======== MATERIAL PROVIDED

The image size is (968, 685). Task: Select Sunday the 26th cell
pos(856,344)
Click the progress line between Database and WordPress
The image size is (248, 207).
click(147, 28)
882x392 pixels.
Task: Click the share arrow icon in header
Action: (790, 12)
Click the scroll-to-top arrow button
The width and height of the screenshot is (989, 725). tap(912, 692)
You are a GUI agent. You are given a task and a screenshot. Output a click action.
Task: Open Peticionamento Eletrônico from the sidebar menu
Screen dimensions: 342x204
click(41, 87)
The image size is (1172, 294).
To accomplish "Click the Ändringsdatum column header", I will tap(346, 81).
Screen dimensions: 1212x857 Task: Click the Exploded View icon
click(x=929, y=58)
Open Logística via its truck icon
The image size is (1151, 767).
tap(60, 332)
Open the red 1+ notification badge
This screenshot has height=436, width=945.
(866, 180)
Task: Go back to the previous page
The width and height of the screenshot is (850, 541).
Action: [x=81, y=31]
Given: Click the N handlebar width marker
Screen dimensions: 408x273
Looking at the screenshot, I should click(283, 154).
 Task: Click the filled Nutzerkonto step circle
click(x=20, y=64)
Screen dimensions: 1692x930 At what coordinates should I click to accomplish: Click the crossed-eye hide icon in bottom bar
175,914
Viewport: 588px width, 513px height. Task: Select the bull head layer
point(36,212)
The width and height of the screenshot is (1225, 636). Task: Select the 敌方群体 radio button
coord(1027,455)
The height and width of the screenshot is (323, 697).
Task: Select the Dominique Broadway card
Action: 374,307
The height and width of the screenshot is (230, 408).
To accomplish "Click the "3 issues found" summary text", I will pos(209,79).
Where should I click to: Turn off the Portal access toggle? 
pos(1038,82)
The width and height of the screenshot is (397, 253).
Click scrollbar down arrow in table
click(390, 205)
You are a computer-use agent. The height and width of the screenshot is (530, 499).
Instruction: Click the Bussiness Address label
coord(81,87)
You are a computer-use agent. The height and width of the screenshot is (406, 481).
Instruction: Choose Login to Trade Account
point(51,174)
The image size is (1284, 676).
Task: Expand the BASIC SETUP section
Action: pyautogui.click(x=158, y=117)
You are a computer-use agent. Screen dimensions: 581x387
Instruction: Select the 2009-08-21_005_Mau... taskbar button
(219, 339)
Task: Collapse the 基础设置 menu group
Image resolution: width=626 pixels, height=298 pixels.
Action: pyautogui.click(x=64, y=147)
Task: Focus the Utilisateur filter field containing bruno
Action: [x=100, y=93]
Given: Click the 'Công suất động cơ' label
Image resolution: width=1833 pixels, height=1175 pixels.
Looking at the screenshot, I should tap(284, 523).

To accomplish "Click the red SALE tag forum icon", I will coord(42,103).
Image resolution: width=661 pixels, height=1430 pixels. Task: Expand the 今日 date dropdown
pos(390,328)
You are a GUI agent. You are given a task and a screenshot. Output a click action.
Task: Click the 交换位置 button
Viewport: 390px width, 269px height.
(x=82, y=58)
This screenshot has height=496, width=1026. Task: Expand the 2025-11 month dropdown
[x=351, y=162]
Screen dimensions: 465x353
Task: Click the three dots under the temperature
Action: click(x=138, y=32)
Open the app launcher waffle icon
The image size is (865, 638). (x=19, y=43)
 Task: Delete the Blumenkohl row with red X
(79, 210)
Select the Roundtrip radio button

================

TASK BRIEF ▸
Scan the lines above for "Given: Click the N handlebar width marker" and for "Task: Collapse the 基础设置 menu group". Repeat exactly the line holding each of them and every line in between.

ANSWER ▸
Given: Click the N handlebar width marker
Screen dimensions: 408x273
Looking at the screenshot, I should click(283, 154).
 Task: Click the filled Nutzerkonto step circle
click(x=20, y=64)
Screen dimensions: 1692x930 At what coordinates should I click to accomplish: Click the crossed-eye hide icon in bottom bar
175,914
Viewport: 588px width, 513px height. Task: Select the bull head layer
point(36,212)
The width and height of the screenshot is (1225, 636). Task: Select the 敌方群体 radio button
coord(1027,455)
The height and width of the screenshot is (323, 697).
Task: Select the Dominique Broadway card
Action: 374,307
The height and width of the screenshot is (230, 408).
To accomplish "Click the "3 issues found" summary text", I will pos(209,79).
Where should I click to: Turn off the Portal access toggle? 
pos(1038,82)
The width and height of the screenshot is (397, 253).
Click scrollbar down arrow in table
click(390, 205)
You are a computer-use agent. The height and width of the screenshot is (530, 499).
Instruction: Click the Bussiness Address label
coord(81,87)
You are a computer-use agent. The height and width of the screenshot is (406, 481).
Instruction: Choose Login to Trade Account
point(51,174)
The image size is (1284, 676).
Task: Expand the BASIC SETUP section
Action: pyautogui.click(x=158, y=117)
You are a computer-use agent. Screen dimensions: 581x387
Instruction: Select the 2009-08-21_005_Mau... taskbar button
(219, 339)
Task: Collapse the 基础设置 menu group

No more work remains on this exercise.